How Alexei Leonov Survived The Harrowing First Spacewalk

How Alexei Leonov Survived The Harrowing First Spacewalk

Alexei Leonov, the first person to walk in space, passed away this week.

The cosmonaut had been ill for some time following surgery and complications from diabetes, reports Russian state news agency RIA Novosti. He was 85.

Leonov flew on the crewed spacecraft Voskhod 2 with copilot Pavel Belyayev in March 1965; during that mission, he left the ship and spent just over 12 minutes in space, becoming the first astronaut to do so.

As we previously reported, the spacewalk was a harrowing affair. Leonov’s body temperature spiked, and his spacesuit had inflated so much that he couldn’t control it. He attempted to deflate it, but the quick depressurization nearly gave him the bends. He needed to re-enter the spacecraft the wrong way.

The re-entry didn’t go so well either; they needed to manually control the spacecraft, sent themselves far off course, and ended up in a deserted forest surrounded by aggressive wolves and bears. After the rescuers arrived, the two cosmonauts still needed to ski to safety.

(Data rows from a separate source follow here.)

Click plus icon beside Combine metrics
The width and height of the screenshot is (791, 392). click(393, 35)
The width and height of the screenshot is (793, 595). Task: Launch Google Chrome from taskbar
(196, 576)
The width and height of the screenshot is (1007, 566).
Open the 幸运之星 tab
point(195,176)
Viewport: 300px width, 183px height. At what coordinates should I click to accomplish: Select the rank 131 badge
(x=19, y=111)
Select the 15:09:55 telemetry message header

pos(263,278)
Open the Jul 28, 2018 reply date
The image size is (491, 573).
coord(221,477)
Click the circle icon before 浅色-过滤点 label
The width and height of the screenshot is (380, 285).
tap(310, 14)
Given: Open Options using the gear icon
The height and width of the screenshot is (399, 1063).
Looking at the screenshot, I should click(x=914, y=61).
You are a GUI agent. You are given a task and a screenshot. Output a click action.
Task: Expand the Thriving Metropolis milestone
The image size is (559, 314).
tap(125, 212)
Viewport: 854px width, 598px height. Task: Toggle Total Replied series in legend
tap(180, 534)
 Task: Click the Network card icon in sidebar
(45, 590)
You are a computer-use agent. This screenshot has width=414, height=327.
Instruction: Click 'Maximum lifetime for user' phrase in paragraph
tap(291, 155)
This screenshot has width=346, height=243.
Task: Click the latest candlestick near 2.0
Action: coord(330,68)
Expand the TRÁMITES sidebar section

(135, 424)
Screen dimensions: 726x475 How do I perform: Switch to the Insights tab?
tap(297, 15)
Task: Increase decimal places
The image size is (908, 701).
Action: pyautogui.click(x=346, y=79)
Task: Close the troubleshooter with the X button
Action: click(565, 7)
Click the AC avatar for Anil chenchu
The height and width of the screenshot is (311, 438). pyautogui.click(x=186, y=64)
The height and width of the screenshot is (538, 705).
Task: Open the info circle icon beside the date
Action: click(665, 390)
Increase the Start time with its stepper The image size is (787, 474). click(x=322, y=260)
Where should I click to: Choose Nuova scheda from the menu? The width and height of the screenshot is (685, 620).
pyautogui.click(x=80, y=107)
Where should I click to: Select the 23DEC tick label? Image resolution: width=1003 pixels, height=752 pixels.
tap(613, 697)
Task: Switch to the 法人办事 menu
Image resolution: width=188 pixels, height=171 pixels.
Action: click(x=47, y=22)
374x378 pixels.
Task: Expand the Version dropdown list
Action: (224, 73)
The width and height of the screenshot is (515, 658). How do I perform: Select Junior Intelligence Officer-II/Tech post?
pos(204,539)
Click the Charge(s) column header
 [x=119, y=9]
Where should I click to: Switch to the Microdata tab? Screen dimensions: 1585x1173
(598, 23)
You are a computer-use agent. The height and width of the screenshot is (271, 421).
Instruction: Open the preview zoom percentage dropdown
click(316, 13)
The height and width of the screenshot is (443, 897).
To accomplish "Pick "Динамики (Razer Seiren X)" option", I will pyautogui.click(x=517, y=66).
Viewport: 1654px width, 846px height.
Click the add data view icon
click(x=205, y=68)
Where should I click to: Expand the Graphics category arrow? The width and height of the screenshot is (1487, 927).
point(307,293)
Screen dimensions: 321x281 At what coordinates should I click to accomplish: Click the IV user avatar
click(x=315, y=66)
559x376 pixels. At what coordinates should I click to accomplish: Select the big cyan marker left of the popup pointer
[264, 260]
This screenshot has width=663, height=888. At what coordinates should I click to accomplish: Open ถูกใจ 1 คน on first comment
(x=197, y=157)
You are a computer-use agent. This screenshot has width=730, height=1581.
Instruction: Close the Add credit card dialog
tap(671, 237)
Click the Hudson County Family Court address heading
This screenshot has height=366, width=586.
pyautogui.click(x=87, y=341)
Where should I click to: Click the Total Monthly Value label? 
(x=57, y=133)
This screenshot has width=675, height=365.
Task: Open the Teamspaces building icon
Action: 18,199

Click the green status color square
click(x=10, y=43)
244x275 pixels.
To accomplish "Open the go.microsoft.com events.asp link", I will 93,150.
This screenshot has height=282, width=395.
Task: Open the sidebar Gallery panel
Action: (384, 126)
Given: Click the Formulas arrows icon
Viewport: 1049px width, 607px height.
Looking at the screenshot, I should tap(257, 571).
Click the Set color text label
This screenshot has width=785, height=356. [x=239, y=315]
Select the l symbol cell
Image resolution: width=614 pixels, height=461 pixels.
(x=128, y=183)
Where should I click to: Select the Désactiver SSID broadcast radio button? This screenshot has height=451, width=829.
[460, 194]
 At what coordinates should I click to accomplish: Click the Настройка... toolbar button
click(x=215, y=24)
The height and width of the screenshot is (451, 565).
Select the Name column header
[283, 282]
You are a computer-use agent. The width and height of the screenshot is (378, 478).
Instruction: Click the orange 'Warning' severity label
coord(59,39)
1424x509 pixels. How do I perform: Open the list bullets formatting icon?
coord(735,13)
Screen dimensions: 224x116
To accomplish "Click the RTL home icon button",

Still, Leonov had achieved a world first, the first time a human had walked in outer space.

The space race continued onward, the Americans eventually repeating the Russian feat and putting astronauts on the moon in 1969. Leonov himself didn’t fly to space again until 1975 for another important space milestone: the 1975 joint Apollo-Soyuz mission, the first time the United States and Soviet Union ran a joint mission.

Leonov was the last surviving member of the two crewed Voskhod launches.